An artist’s impression of the New Horizons spacecraft at Pluto. Image Credit: NASA

It’s one of the fastest spacecraft ever launched. New Horizons entered directly into an Earth and Sun escape trajectory after launching on 19 January 2006 at a velocity of 58,536 km/h (36,373 mph), making it the fastest spacecraft to ever leave Earth orbit at the time, 100 times faster than a jetliner.

It’s now the closest manmade object to Pluto (and it’s getting closer). Until 2 December 2011 the Voyager 1 spacecraft held the “record” for the closest approach to Pluto, a mammoth 10.58 times further than the Earth-Sun distance. New Horizons is well within this record.

Its journey is almost equal to 32 trips between the Earth and the Sun. On 14 July 2015 – around 3,460 days after launching and having travelled 4.76 billion kilometres (2.96 billion miles) – New Horizons will become the first probe ever to fly past Pluto. It will observe the once ninth planet of the Solar System for several weeks.

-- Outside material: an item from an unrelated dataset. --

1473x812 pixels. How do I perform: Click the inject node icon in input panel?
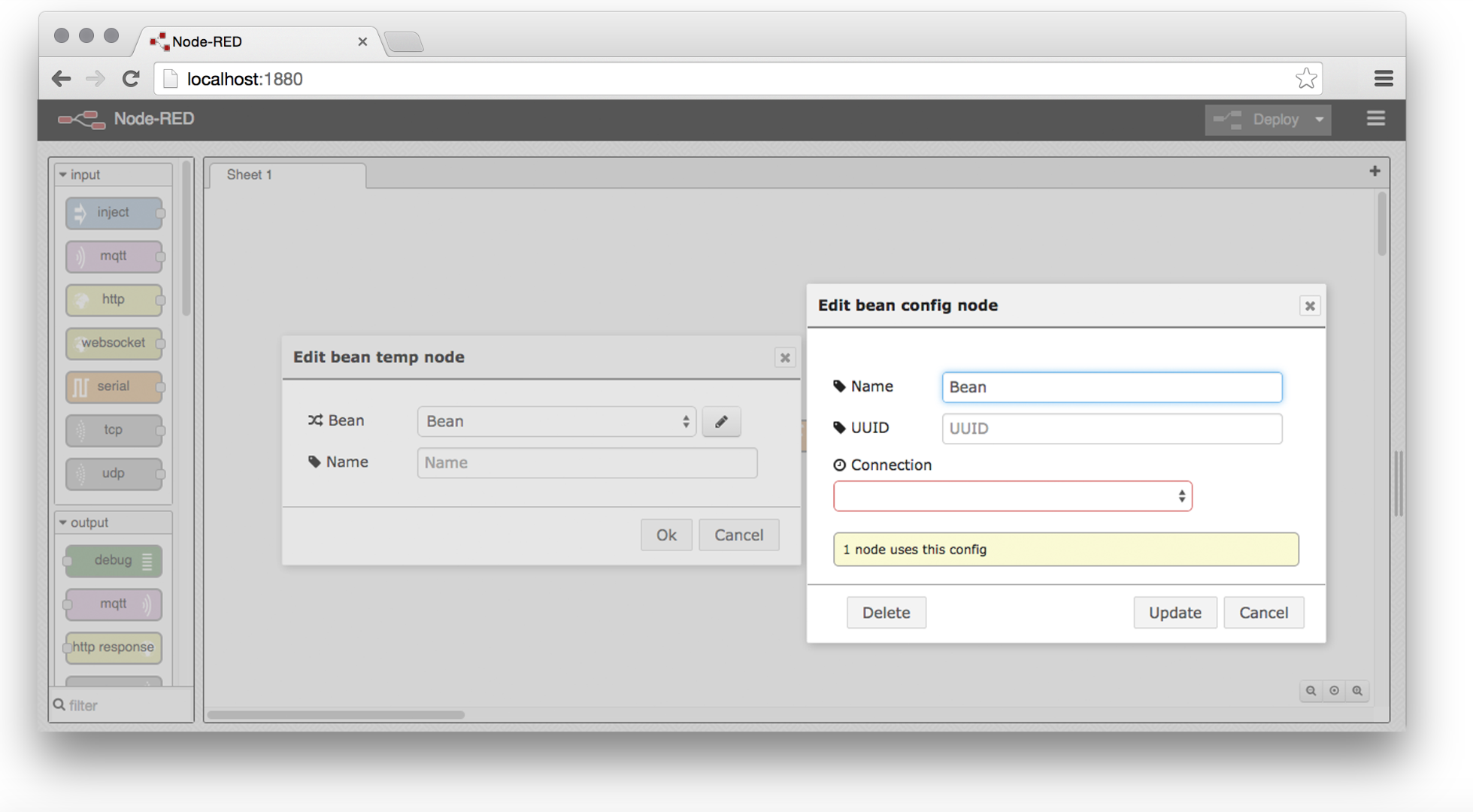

It could hit a hidden Plutonian moon. Five moons are known to currently be in orbit around Pluto, but three of these were discovered in just the last couple of years. Pluto may have more moons, or other objects like asteroids, that could pose a threat to New Horizons as it approaches.

Its mission will continue beyond Pluto. New Horizons will use Pluto’s gravity to give it an additional speed boost to help it make its way into the outer Solar System. Here it will observe Kuiper Belt Objects until 2020 before the mission officially ends in 2026.